### Task directions
Return the data below exactly, but only from the line containing "Where should I click to: Click the Nov" through the line containing "The image size is (935, 580).", with both of those lines included.

### Exercise data
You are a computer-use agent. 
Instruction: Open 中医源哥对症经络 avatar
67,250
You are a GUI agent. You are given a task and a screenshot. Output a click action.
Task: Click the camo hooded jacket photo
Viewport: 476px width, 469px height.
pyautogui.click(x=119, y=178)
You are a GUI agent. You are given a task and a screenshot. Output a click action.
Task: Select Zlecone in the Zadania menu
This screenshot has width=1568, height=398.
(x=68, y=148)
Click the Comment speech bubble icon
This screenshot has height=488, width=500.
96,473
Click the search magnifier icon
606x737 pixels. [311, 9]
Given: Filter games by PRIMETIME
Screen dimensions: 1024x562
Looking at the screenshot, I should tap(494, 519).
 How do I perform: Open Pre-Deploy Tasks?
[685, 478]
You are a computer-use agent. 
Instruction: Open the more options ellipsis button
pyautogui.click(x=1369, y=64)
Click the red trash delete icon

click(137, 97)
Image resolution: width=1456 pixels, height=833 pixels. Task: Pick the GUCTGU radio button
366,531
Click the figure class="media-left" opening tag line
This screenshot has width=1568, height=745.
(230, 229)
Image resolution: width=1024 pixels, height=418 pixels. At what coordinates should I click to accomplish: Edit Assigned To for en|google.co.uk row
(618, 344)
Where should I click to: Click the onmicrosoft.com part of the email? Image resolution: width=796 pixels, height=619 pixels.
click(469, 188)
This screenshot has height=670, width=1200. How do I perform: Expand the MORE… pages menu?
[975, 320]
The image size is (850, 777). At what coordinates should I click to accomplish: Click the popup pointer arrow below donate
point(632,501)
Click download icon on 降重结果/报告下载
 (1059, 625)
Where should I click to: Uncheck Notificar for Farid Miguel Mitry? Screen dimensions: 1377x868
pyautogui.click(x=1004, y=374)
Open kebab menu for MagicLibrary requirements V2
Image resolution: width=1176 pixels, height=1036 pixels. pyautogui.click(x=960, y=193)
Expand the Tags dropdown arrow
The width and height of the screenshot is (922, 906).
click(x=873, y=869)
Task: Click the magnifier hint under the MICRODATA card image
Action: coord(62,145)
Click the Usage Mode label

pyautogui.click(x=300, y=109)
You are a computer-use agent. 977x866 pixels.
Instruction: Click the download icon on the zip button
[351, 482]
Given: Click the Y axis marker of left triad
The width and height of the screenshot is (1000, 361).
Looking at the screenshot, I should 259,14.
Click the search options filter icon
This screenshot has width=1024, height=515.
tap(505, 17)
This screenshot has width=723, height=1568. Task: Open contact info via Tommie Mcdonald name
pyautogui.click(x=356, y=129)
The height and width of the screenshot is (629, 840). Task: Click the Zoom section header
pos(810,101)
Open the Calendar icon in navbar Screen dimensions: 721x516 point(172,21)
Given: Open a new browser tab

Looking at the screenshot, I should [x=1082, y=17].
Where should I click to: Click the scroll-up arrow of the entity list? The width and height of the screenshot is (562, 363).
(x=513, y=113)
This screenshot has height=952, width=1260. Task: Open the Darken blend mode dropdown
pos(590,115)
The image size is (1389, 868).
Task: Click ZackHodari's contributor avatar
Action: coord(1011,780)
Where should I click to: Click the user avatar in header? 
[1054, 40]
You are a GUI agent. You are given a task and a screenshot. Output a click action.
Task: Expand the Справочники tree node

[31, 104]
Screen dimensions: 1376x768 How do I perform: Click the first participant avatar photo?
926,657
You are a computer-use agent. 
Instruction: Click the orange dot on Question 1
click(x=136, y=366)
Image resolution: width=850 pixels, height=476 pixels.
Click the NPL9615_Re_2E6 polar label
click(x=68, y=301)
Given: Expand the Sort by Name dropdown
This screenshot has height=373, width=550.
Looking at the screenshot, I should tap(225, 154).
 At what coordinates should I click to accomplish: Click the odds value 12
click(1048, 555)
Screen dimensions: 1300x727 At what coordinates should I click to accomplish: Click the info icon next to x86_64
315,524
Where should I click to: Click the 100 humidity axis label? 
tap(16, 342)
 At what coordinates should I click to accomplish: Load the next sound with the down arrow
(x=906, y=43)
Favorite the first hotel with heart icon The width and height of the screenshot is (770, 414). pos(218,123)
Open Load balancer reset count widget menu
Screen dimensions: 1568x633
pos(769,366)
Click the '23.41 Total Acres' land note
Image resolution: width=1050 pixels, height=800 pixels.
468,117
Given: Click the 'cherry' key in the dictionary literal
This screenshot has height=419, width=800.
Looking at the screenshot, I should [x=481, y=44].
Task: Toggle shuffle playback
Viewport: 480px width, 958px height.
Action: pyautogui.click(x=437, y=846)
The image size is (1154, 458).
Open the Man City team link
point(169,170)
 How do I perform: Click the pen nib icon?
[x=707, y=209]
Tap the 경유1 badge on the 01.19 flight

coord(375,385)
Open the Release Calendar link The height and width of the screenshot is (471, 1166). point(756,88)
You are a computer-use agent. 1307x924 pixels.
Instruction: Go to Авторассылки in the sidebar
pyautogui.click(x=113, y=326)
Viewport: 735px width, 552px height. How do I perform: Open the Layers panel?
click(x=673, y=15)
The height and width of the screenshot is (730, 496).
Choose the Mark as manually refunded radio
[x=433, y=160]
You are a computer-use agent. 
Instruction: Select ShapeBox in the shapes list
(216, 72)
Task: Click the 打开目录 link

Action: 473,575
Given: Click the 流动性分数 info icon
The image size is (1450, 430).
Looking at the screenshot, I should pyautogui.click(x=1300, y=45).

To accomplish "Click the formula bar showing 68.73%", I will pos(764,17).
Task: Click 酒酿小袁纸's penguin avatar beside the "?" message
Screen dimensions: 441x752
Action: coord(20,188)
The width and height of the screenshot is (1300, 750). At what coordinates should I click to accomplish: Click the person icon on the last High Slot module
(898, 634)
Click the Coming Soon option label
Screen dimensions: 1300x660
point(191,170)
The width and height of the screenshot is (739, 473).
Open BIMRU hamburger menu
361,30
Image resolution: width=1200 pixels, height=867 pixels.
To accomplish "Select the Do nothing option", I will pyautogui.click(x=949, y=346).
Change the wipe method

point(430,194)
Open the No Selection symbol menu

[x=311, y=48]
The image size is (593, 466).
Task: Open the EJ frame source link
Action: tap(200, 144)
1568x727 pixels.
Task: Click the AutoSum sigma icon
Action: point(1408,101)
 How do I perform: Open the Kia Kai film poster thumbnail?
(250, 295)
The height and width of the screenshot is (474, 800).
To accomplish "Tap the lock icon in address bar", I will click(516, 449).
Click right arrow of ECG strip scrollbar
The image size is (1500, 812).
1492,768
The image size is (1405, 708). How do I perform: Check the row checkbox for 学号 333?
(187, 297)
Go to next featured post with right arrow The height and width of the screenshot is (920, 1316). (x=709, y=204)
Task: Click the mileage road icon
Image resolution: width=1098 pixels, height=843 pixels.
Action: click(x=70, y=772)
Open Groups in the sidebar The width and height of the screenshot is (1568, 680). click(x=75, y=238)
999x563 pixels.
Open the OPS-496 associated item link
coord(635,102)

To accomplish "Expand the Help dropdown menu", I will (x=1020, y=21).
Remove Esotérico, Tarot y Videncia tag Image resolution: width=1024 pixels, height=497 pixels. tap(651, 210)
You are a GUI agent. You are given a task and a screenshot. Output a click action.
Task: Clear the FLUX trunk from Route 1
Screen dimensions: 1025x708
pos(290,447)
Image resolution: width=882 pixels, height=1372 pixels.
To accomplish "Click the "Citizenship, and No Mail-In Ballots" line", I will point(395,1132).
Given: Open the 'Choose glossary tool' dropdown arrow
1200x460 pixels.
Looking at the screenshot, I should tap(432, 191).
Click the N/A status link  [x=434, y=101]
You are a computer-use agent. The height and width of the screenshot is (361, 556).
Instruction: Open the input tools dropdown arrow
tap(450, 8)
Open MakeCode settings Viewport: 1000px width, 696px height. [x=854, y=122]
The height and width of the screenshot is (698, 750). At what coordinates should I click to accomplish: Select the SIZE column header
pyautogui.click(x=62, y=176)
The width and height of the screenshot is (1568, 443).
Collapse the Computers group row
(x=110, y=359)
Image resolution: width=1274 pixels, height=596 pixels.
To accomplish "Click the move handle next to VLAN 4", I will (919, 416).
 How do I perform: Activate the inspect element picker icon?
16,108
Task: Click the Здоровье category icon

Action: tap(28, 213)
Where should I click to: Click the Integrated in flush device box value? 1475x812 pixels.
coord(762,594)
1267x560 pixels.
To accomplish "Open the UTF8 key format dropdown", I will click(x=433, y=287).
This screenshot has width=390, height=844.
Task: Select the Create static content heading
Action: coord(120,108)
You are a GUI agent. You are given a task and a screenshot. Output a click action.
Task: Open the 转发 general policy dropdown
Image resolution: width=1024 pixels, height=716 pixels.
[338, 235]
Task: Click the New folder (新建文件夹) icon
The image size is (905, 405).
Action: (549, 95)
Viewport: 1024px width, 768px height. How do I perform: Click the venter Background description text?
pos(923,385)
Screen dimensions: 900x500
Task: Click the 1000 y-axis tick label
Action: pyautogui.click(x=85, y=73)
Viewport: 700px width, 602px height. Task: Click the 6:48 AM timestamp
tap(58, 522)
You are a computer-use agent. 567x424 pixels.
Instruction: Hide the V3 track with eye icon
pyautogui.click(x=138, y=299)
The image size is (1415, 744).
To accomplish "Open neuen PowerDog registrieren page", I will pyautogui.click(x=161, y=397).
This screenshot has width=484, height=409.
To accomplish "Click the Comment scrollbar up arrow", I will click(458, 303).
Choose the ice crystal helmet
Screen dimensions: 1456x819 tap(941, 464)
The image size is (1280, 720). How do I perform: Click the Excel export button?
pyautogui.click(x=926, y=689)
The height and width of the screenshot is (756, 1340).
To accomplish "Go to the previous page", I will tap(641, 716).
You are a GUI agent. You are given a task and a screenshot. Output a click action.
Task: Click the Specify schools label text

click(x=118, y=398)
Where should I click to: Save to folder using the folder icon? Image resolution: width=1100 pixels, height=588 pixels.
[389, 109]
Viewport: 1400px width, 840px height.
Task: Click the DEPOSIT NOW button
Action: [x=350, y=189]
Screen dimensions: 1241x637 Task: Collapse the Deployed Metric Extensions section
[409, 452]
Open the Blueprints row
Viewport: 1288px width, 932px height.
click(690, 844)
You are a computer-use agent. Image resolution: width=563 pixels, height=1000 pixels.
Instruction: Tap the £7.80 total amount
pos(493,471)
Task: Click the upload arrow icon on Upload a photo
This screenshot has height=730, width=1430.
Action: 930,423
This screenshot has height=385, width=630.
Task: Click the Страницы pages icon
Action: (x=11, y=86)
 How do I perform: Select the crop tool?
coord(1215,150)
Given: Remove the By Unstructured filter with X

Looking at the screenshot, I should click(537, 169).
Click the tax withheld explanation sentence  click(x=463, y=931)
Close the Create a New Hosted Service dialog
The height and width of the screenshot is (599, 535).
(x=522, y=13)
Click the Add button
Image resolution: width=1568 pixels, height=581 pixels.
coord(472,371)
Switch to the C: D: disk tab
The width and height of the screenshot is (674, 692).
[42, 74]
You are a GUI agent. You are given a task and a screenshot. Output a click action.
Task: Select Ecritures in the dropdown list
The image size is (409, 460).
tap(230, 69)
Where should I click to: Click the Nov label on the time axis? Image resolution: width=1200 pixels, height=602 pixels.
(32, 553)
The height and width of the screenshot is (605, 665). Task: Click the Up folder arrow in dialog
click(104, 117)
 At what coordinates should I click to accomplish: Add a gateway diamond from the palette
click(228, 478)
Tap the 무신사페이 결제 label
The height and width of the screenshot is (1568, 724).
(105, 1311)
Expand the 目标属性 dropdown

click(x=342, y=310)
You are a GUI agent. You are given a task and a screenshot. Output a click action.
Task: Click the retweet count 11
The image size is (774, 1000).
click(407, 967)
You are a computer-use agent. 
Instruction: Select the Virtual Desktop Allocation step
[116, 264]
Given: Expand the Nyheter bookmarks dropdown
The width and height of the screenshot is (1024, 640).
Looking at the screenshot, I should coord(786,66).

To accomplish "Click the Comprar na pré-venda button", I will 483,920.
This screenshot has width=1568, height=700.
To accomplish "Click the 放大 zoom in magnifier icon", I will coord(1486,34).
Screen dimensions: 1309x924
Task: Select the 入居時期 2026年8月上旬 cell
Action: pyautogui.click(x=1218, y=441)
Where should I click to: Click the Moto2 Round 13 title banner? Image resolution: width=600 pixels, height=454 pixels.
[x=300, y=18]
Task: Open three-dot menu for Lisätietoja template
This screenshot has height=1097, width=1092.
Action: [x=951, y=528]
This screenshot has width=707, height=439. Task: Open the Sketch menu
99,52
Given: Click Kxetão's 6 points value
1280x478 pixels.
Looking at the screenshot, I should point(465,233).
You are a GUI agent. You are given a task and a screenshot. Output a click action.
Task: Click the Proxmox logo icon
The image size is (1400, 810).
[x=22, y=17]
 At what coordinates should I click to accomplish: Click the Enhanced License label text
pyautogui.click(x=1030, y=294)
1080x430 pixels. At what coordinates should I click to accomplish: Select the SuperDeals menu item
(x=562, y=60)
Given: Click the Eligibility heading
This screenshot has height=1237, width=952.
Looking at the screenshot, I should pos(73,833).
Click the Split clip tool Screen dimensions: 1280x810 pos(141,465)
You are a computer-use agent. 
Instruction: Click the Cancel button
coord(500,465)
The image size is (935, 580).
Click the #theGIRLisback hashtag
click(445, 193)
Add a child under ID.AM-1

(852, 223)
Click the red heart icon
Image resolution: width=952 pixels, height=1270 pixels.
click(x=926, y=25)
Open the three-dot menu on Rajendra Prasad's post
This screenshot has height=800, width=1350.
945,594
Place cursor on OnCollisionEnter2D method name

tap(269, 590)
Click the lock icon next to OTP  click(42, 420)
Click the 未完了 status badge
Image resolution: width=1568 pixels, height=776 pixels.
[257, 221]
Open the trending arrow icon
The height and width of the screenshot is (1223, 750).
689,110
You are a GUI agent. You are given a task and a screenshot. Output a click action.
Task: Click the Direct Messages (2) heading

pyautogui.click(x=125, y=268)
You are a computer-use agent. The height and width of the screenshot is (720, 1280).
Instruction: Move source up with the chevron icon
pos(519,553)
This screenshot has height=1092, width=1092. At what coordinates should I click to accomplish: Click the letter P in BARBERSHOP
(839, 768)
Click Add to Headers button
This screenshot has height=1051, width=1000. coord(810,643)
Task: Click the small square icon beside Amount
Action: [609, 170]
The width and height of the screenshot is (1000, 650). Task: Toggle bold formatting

### Expected output
Where should I click to: Click the Nov label on the time axis? Image resolution: width=1200 pixels, height=602 pixels.
(32, 553)
The height and width of the screenshot is (605, 665). Task: Click the Up folder arrow in dialog
click(104, 117)
 At what coordinates should I click to accomplish: Add a gateway diamond from the palette
click(228, 478)
Tap the 무신사페이 결제 label
The height and width of the screenshot is (1568, 724).
(105, 1311)
Expand the 目标属性 dropdown

click(x=342, y=310)
You are a GUI agent. You are given a task and a screenshot. Output a click action.
Task: Click the retweet count 11
The image size is (774, 1000).
click(407, 967)
You are a computer-use agent. 
Instruction: Select the Virtual Desktop Allocation step
[116, 264]
Given: Expand the Nyheter bookmarks dropdown
The width and height of the screenshot is (1024, 640).
Looking at the screenshot, I should coord(786,66).

To accomplish "Click the Comprar na pré-venda button", I will 483,920.
This screenshot has width=1568, height=700.
To accomplish "Click the 放大 zoom in magnifier icon", I will coord(1486,34).
Screen dimensions: 1309x924
Task: Select the 入居時期 2026年8月上旬 cell
Action: pyautogui.click(x=1218, y=441)
Where should I click to: Click the Moto2 Round 13 title banner? Image resolution: width=600 pixels, height=454 pixels.
[x=300, y=18]
Task: Open three-dot menu for Lisätietoja template
This screenshot has height=1097, width=1092.
Action: [x=951, y=528]
This screenshot has width=707, height=439. Task: Open the Sketch menu
99,52
Given: Click Kxetão's 6 points value
1280x478 pixels.
Looking at the screenshot, I should point(465,233).
You are a GUI agent. You are given a task and a screenshot. Output a click action.
Task: Click the Proxmox logo icon
The image size is (1400, 810).
[x=22, y=17]
 At what coordinates should I click to accomplish: Click the Enhanced License label text
pyautogui.click(x=1030, y=294)
1080x430 pixels. At what coordinates should I click to accomplish: Select the SuperDeals menu item
(x=562, y=60)
Given: Click the Eligibility heading
This screenshot has height=1237, width=952.
Looking at the screenshot, I should pos(73,833).
Click the Split clip tool Screen dimensions: 1280x810 pos(141,465)
You are a computer-use agent. 
Instruction: Click the Cancel button
coord(500,465)
The image size is (935, 580).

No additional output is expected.